====== Input ======

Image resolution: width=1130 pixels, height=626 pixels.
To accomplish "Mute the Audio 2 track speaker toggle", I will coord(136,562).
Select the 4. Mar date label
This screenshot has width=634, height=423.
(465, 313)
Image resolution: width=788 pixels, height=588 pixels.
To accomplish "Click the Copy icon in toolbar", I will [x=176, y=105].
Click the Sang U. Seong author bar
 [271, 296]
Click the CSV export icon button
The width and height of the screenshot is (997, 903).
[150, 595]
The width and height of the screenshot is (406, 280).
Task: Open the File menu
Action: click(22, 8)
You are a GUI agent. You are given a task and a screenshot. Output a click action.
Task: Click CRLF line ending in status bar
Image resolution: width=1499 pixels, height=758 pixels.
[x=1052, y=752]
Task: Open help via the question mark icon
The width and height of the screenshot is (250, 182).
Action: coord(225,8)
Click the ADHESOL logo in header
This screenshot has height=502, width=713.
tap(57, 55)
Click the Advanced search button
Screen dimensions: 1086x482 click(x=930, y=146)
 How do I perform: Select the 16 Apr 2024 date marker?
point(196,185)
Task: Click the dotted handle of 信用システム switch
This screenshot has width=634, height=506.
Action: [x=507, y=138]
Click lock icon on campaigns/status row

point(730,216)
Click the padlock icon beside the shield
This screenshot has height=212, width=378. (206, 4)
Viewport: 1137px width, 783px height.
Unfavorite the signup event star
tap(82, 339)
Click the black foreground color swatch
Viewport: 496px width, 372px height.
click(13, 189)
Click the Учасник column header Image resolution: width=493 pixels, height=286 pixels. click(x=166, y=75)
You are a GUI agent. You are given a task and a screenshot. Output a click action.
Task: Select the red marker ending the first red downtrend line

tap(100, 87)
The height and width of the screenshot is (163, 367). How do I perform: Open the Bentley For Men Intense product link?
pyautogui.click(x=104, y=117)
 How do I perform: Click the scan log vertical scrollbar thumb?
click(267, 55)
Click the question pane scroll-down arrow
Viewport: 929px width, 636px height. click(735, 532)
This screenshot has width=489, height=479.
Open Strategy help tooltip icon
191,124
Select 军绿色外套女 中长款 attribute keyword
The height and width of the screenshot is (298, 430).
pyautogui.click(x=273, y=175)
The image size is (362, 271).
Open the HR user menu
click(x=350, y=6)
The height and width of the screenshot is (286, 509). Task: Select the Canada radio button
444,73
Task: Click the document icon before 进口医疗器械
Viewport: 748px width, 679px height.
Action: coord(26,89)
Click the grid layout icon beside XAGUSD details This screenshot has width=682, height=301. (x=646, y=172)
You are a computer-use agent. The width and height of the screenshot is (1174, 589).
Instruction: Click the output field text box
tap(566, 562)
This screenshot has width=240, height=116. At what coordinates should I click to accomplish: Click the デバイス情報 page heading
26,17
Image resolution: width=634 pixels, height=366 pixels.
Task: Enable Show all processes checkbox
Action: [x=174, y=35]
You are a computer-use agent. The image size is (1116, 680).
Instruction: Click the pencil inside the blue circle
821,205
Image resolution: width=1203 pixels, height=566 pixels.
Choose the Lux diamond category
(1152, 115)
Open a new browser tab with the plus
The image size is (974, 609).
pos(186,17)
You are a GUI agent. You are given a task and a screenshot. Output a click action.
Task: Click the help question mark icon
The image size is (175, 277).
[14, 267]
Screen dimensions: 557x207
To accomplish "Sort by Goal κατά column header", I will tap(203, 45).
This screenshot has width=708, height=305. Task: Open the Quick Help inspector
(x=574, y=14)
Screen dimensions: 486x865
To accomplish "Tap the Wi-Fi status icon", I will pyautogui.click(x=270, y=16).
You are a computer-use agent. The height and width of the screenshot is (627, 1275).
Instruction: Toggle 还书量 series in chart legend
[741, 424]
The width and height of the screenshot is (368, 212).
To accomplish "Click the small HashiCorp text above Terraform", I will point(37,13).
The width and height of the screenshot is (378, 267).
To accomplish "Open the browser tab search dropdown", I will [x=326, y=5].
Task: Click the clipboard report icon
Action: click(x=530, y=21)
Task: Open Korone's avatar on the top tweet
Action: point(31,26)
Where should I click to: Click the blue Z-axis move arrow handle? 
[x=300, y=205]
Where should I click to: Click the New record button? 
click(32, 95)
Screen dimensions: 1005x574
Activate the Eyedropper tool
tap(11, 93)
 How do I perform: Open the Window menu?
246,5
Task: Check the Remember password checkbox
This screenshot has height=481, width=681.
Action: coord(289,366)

======

▶ [What the exercise asks]: Every line above that holds the string "header" should be copied out.

▶ [Solution below]:
Click the ADHESOL logo in header
Click the Учасник column header Image resolution: width=493 pixels, height=286 pixels. click(x=166, y=75)
To accomplish "Sort by Goal κατά column header", I will tap(203, 45).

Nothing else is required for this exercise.